How to make a Platform game


Adding a layer

Okay, now we want to add some more objects. However, we're going to keep accidentally selecting the tiled background unless we lock it, making it unselectable. Let's use the layering system to do this.

Layouts can consist of multiple layers, which you can use to group objects. Imagine layers like sheets of glass stacked on top of each other, with objects painted on each sheet. It allows you to easily arrange which objects appear on top of others, and layers can be hidden, locked, have parallax effects applied, and more. For example, in this game, we want everything to display above the tiled background, so we can make another layer on top for our other objects.
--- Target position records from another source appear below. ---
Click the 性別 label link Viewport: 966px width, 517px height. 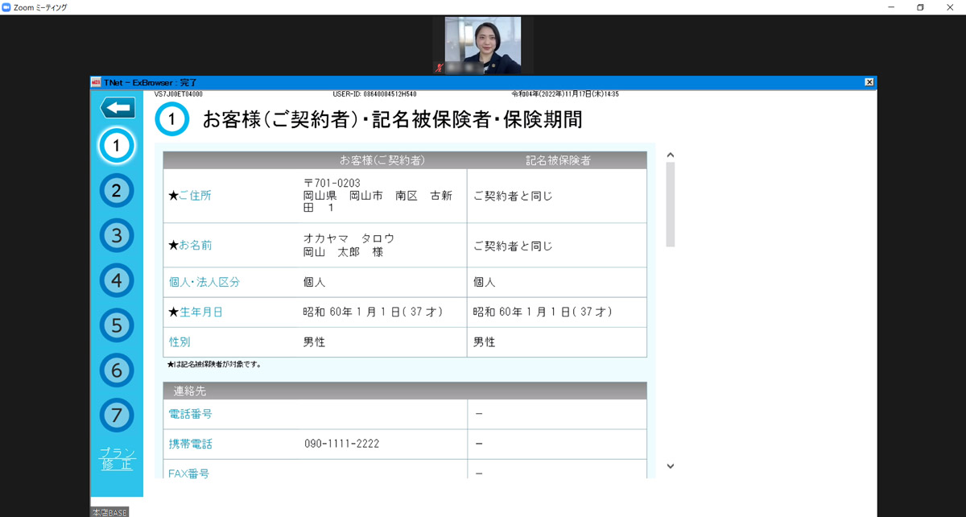point(180,342)
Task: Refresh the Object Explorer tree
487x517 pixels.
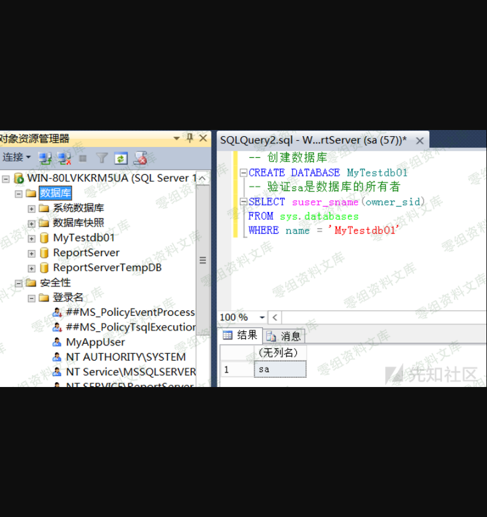Action: (121, 158)
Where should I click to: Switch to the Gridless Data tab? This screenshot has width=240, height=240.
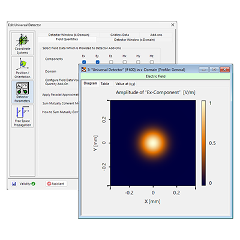(119, 35)
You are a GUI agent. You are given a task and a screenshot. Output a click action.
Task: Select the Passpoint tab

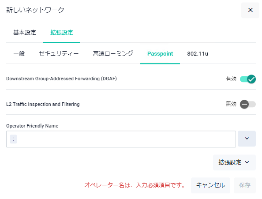160,54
To manage layers, click the Layers tab, which usually is next to the Project bar:

You should see Layer 0 in the list (Construct 2 counts starting from zero, since it works better like that in programming). Click the pencil icon and rename it to Background, since it's our background layer. Now click the green 'add' icon to add a new layer for our other objects. Let's call that one Main. Finally, if you click the little padlock icon next to Background, it will become locked. That means you won't be able to select anything on it. That's quite convenient for our tiled background, which is easy to accidentally select and won't need to be touched again. However, if you need to make changes, you can just click the padlock again to unlock.
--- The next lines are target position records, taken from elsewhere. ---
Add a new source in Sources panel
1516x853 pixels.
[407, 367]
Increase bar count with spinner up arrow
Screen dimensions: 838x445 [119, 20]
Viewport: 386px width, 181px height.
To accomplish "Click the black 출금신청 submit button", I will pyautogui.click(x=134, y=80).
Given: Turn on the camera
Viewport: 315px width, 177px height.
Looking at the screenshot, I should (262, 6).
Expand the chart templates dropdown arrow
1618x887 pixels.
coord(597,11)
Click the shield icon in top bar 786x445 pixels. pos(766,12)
The checkboxes also allow you to hide layers in the editor, but we don't need that right now. Your layers bar should now look like this:

Now, make sure the 'Main' layer is selected in the layers bar. This is important - the selected layer is the active layer. All new inserted objects are inserted to the active layer, so if it's not selected, we'll be accidentally inserting to the wrong layer. The active layer is shown in the status bar, and also appears in a tooltip when placing a new object - it's worth keeping an eye on.

Adding tiles

The Jungle Platformer has a tileset in the file Tiles\Tiles.png. Let's import these to a Sprite object and use it as a tile object.

Like you did for Tiled Background, double-click a space in the layout to insert a new object. This time, choose Sprite. The mouse turns to a crosshair again. Click somewhere in the middle of the screen.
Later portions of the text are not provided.